I learned a lot during those two days. It must be not only myself that felt that way. Every moment, I wanted to absorb every detail within me and reflect on my art.
There are still many unresolved issues in each field. In my case, I am struggling to figure out what kind of textile to use and how to make it tactically safe….
One thing that stood out for me was a speech by an elderly lady who was a former teacher at a blind school. She said: Do not expect blind people to understand everything sighted people explain to them with details. It’s just OK that they don’t understand something we see. There are also many things they understand and feel, and we cannot understand it. Just share what we see and what they feel, and respect it. That is enough.
It could be the same as relationships between different backgrounds, cultures and religions. For me, getting to know how the visually impaired see this world is perhaps the same as getting to know another culture. Maybe, trying to be open with respect for differences and a curiosity for a new world could be the key to open a gate between the visually impaired and sighted person in a new art.
When I create art, such as for my upcyling art project, I always have a message in mind for my audience. And hopefully they understand my message and act upon it. However, telling people what to do (even if it is good advice), doesn’t lead them to do an action. On the other hand, inviting people to be involved with the solution by experiencing something fun and creating something beautiful will take root in people. Hopefully my art takes on this role. I want the visually impaired to enjoy art at museums! It would be great if both the visually impaired and sighted person come to the museum together and talk about their experiences of art! Because I believe that art is universal.

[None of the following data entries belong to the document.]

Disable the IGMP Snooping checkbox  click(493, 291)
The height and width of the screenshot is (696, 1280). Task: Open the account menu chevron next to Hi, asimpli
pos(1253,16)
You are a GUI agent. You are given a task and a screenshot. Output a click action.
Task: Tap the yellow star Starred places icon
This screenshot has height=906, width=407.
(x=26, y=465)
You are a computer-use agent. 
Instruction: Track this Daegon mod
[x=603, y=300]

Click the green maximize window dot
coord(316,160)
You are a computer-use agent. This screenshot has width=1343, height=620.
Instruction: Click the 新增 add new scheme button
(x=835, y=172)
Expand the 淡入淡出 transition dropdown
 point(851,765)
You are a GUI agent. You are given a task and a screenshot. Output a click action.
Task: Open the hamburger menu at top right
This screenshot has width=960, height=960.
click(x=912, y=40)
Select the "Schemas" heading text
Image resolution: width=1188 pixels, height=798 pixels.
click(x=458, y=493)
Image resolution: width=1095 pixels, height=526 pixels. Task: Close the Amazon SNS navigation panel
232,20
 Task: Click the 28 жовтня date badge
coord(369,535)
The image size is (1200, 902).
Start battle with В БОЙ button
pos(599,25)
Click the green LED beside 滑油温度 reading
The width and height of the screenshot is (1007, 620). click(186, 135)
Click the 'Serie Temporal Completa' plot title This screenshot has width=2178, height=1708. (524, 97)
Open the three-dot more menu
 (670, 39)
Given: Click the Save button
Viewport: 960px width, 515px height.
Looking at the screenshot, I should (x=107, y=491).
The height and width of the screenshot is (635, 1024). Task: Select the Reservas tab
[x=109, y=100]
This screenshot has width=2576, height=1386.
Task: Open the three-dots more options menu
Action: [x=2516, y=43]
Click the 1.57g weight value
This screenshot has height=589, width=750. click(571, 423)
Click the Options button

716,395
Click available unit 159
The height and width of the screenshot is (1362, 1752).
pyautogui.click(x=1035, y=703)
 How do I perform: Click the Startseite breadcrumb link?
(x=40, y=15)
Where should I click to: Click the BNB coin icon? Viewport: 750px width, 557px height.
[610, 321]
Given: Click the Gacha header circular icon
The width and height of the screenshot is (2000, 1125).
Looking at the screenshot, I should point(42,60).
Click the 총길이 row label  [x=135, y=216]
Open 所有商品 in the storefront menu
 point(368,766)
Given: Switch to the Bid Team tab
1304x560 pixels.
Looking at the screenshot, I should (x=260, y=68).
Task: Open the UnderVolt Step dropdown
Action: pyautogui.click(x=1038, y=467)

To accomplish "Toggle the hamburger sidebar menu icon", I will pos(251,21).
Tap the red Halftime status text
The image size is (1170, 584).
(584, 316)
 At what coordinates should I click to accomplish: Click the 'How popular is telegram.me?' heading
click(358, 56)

I am just in the middle of the creative process of producing artwork for the exhibition. I am very excited about how my art will turn out.
If you are planning to visit Japan this year for the Olympics and the Paralympic games in Tokyo, why don’t you go a little further to Osaka to visit our two special exhibitions running from September to November at the National Museum of Ethnology.
The two special exhibitions:
The Universal Museum: TOUCH! An exhibition of touches.
-Special exhibition in the annex at the National Museum which will be in dim lighting.
Seeing by Eyes and by Touches — The Universal Museum Makes this World to be One.
-Special museum in the main museum building which will be in regular lighting.
Place: The National Museum of Ethnology in Osaka Japan – Annex for Special Exhibitions/Special Exhibition space in the main museum building.
Dates: 3 September 2020 〜 1 December 2020
For more information please look on the website: http://www.minpaku.ac.jp/english
Yoko-Sonya received her BA in Ceramic Product Design from Aichi Prefectural University of Art in Japan in 2000. Then, she was a guest student in the MA program in Industrial Design Department Glass and Plastic in Burg Giebichenstein University Of Art and Design, Halle, Germany for 2000-2001. She earned her MA in Ceramic Art and Handicraft from H.D.K. Göteborg University in Sweden in 2007. After graduating, she specialized in slip casting mold and method for manufacturing while working as an artisan at the Art Bronze Casting Sculpture Studio in Malmö, Sweden. At the same time, she blossomed as a conceptual artist. In 2012, she established a fair-trade fashion and accessory brand, “Mhong Tree“, with her partner in Thailand. She participated in the MIT -SOLVE- Global Challenge 2019 -Circular Economy, in the US, with her current art project on upcycling art and fair-trade with local women. In recent years, she participated in art exhibitions and talk shows in Japan on a regular basis. She is currently working on a new art project on tactile art in parallel with upcycling art.